Dataset excerpt
------------------------------------------------
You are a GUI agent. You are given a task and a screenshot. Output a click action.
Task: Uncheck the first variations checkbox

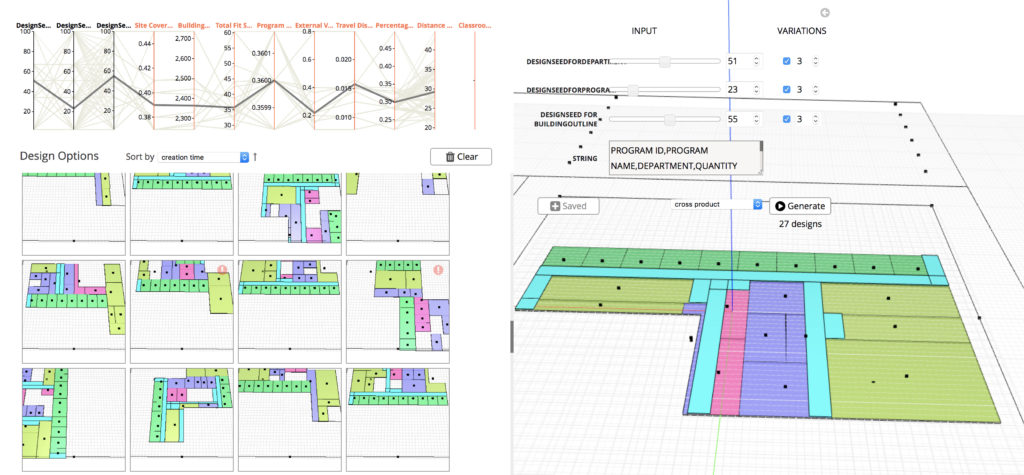click(x=786, y=62)
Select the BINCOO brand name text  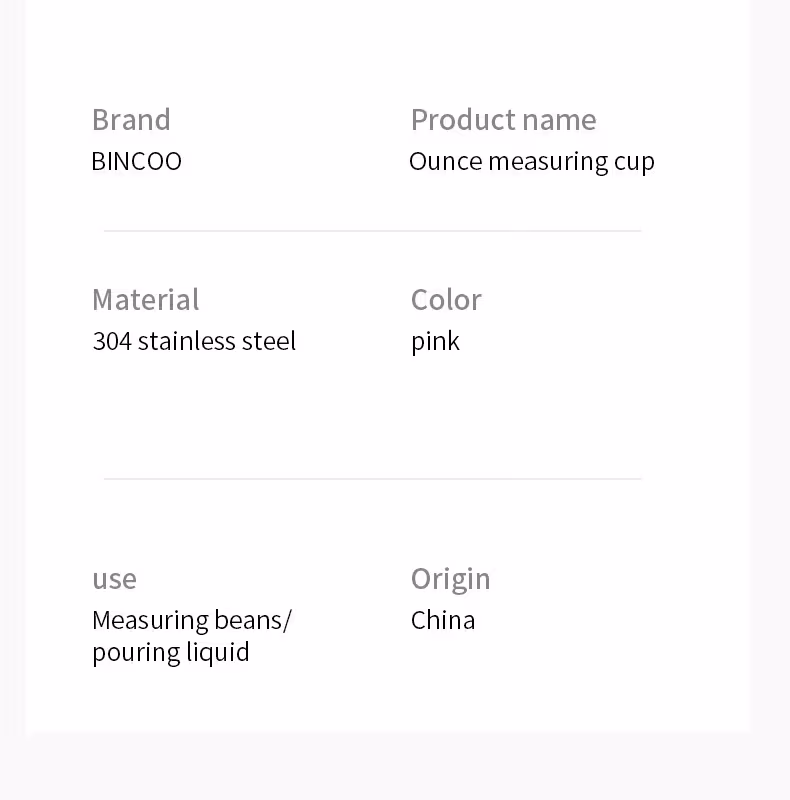tap(136, 161)
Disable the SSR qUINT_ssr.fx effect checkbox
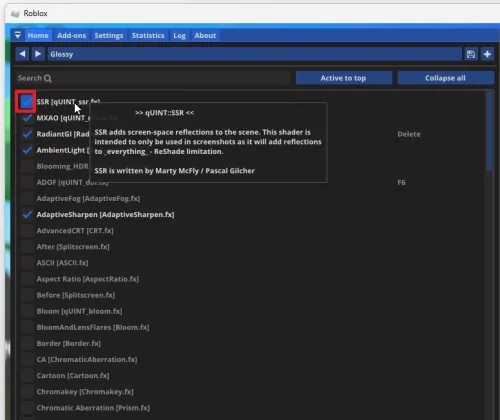The width and height of the screenshot is (500, 420). (x=26, y=102)
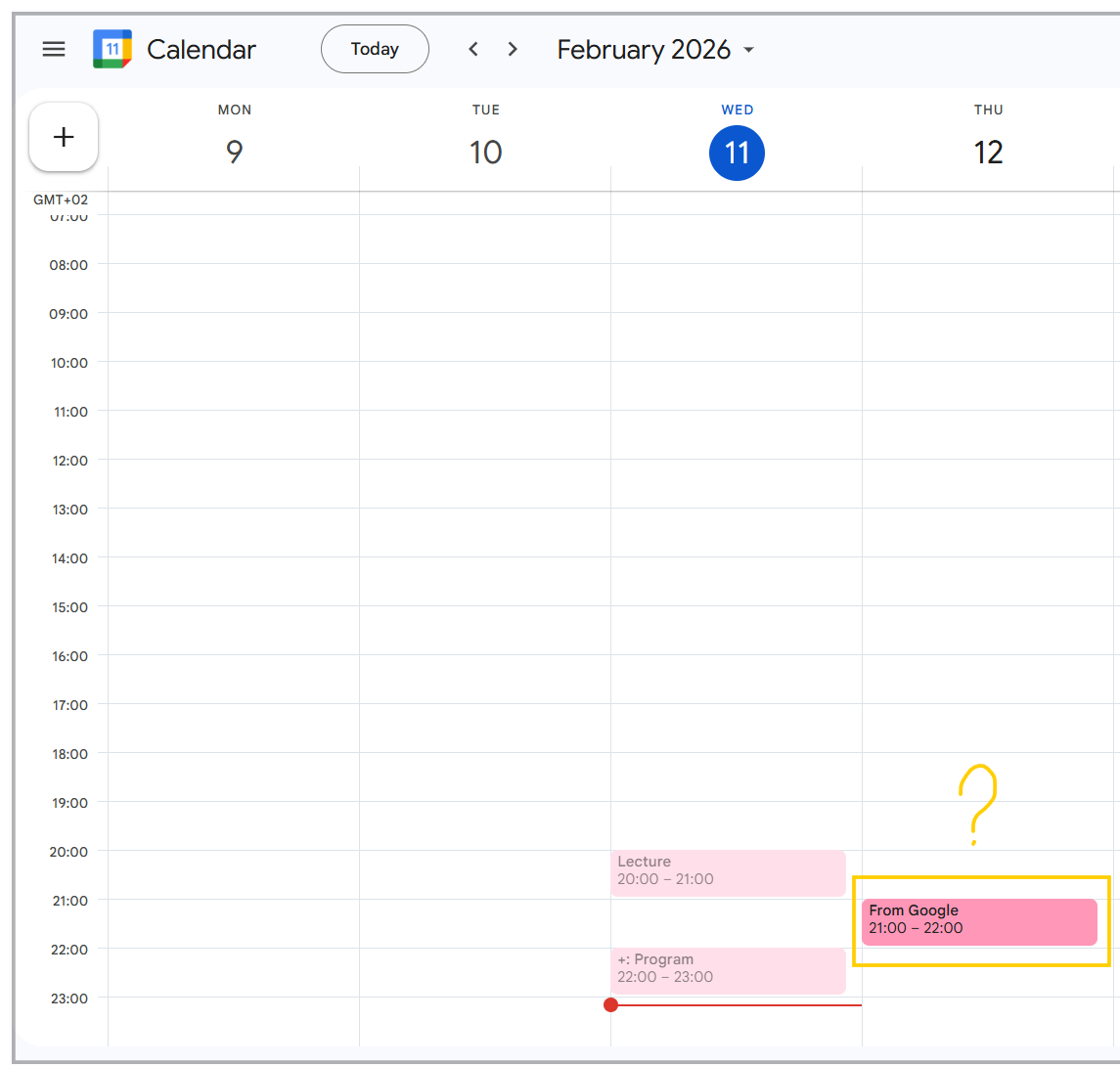Click Monday's 10:00 time slot

click(234, 386)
------------------------------------------------
§ **Your task**
Pick out each line of the records that contains the word "checkbox" and copy those lines in full.

§ **Solution**
Task: Uncheck the first variations checkbox
Disable the SSR qUINT_ssr.fx effect checkbox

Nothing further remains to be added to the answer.